Thanks.  That's about what I thought it might be.  (I have to do a "ps -ef | grep -v java" to get the effect of "ps -ef" on a Solaris/AIX system.)  Those older ones, as you indicate, may account for the nine zombies I have hanging around.  

The result would be to sum the Java process time and call it nvserverd.  That value makes sense to me.  
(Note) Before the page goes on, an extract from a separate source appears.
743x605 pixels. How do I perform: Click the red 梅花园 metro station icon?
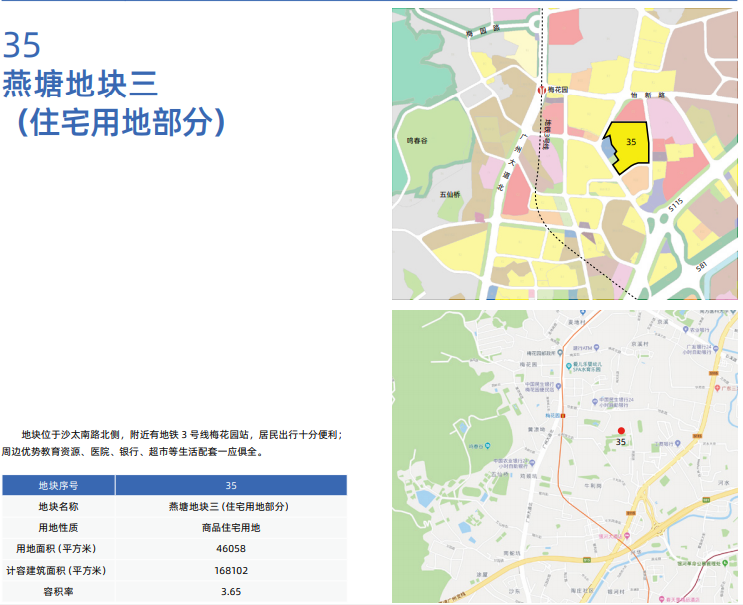pos(543,90)
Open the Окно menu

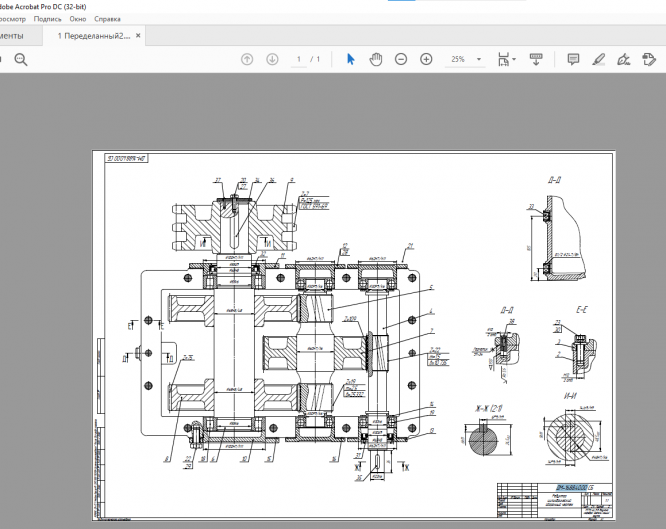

Anyone who can comment on the amount of resource used by the Switch Analyzer processes vis a vis the NetView ones?  

Bill Evans
Tivoli NetView support for DOE

-----Original Message-----
From: owner-nv-l@lists.us.ibm.com [
mailto:owner-nv-l@lists.us.ibm.com] On Behalf Of James Shanks
Sent: Monday, June 27, 2005 5:09 PM

To: nv-l@lists.us.ibm.com

Subject: Re: [nv-l] Java processes running


It will take some experiments to determine whether what you see is normal
or not.

Basically the problem is that Linux treats java threads as separate

processes and displays them in ps -ef, whereas other UNIX OS's do not.

So if you are running the internal TEC adapter in nvserverd, for example,

you'll see six or seven additional java processes all started by nvserverd.

the trick is to trace things back through the PID and PPIDs.  That's about

all I can tell you, except that if any of your java processes  get parented

by init (1) and you start the NetView GUI with "netview",  then the code

will notice that and tell you that their are incorrectly parented (zombie)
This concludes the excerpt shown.